Sources: Kings strongly considering trading DeMarcus Cousins to Pelicans

Pelicans heat up trade talks before deadline (0:59)

Marc Stein explains how teams like the Pelicans are "testing the resolve" of other franchises by asking about their star players, most notably DeMarcus Cousins and Paul George. (0:59)

The Sacramento Kings are strongly considering a trade offer from the New Orleans Pelicans for DeMarcus Cousins in which the Kings would receive two future first-round picks and rookie guard Buddy Hield, according to league sources.

"It is getting close," one source close to the talks told ESPN.

Cousins' agent, Jarinn Akana, told ESPN on Sunday night that Cousins would likely decline to sign a contract extension this summer with any team that trades for him before Thursday's trade deadline.

"I have spoken many times recently with [Kings owner] Vivek [Ranadive] and [general manager] Vlade [Divac] about DeMarcus' future with the Kings," Akana told ESPN.

"They have assured me, and DeMarcus, that the Kings won't trade him and are committed to signing DeMarcus long term. In fact, Vlade has gone on record saying exactly the same thing.
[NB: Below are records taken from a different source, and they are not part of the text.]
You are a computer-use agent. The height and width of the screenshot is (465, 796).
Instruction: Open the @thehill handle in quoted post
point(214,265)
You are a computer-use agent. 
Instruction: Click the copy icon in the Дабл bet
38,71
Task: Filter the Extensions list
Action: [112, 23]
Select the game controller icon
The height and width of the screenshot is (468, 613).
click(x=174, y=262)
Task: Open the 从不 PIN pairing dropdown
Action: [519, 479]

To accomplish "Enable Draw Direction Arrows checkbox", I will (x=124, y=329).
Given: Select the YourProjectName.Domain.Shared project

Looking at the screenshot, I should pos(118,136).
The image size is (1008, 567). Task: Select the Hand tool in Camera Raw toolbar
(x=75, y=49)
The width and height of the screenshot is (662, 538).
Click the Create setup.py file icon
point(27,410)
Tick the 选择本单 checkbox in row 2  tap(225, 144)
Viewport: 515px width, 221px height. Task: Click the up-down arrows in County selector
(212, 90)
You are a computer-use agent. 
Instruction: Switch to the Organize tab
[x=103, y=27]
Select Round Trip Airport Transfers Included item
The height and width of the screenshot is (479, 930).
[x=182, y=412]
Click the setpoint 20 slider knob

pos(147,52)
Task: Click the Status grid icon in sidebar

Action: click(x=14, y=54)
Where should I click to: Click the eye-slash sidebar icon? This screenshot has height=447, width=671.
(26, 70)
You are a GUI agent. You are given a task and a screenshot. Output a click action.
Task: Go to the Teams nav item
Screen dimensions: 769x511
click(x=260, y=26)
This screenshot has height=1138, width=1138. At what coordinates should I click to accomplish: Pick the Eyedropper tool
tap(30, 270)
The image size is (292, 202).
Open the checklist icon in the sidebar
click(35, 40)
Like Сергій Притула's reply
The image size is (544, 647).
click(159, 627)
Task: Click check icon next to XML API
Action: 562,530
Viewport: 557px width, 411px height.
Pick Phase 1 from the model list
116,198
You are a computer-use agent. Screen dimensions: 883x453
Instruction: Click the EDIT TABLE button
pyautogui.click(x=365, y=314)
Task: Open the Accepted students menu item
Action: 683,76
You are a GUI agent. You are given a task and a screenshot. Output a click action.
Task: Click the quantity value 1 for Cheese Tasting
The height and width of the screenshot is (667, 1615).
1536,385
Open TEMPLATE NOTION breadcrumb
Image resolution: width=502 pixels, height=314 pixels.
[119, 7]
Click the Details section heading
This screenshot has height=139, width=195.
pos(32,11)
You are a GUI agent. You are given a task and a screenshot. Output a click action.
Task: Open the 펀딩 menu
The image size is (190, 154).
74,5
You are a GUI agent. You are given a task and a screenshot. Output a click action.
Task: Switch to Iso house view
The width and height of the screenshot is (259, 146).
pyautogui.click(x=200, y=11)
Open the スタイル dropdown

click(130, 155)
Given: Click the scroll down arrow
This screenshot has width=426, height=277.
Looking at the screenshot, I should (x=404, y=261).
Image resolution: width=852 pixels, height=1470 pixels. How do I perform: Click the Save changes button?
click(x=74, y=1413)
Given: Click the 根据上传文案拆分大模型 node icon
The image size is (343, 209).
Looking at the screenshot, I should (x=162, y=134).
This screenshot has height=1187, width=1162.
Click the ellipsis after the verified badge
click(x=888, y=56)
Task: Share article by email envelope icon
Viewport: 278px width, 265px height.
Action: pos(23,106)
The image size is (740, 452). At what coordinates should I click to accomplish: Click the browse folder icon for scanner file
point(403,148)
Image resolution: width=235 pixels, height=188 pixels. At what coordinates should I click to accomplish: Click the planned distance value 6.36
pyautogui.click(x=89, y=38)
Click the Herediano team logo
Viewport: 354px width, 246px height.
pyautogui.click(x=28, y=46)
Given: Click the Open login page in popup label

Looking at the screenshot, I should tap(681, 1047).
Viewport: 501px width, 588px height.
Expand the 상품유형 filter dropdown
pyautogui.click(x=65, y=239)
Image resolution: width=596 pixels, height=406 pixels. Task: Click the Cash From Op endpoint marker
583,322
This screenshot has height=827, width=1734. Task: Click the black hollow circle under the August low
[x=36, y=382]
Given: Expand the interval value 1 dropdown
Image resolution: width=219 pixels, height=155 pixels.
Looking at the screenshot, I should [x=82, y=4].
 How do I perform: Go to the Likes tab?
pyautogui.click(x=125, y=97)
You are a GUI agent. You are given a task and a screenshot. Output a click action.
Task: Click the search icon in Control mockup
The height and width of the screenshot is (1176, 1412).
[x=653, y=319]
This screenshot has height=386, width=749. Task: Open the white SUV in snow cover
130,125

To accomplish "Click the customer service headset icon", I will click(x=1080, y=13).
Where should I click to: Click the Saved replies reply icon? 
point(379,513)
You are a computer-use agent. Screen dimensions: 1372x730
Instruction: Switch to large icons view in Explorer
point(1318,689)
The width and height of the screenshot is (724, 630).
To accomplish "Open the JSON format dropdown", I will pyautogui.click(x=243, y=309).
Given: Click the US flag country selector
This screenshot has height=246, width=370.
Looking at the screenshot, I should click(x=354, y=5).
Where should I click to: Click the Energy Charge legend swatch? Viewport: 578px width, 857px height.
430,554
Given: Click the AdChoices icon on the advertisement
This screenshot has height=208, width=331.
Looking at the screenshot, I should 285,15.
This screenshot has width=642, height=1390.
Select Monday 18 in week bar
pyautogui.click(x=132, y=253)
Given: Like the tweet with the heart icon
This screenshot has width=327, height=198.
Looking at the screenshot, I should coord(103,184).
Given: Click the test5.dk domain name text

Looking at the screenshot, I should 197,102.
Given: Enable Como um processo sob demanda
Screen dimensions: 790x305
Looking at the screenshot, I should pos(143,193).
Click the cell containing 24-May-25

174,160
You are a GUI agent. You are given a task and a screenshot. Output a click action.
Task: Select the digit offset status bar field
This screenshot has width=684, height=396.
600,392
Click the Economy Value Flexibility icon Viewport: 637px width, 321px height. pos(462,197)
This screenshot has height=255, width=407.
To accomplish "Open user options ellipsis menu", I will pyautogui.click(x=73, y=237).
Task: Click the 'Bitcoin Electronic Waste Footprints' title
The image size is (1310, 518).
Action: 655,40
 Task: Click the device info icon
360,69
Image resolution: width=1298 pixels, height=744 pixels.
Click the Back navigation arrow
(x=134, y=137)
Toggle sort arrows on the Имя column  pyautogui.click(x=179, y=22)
If the Kings flip-flop on what they committed, that is on them.

"Under the circumstances and given the Kings' commitments, I would find it highly unlikely that DeMarcus would re-sign with a team that trades for him at this point.‎"

A league source told ESPN's Tim MacMahon that the Kings are "going back and forth" on whether to trade Cousins.

"Vivek isn't sure what he's going to do," the source told MacMahon.

On Feb. 6, Divac told ESPN, "We're not trading DeMarcus ... we hope he's here for a long time."

The Pelicans have made inquiries about Cousins and Indiana Pacers star Paul George ahead of Thursday's trade deadline in the hopes of landing another All-Star to pair with franchise player and newly minted All-Star Game MVP Anthony Davis, league sources told ESPN's Justin Verrier

The Los Angeles Lakers were also engaged in Cousins trade talks with the Kings but felt Sacramento's asking price was too high, a source told ESPN's Ramona Shelburne.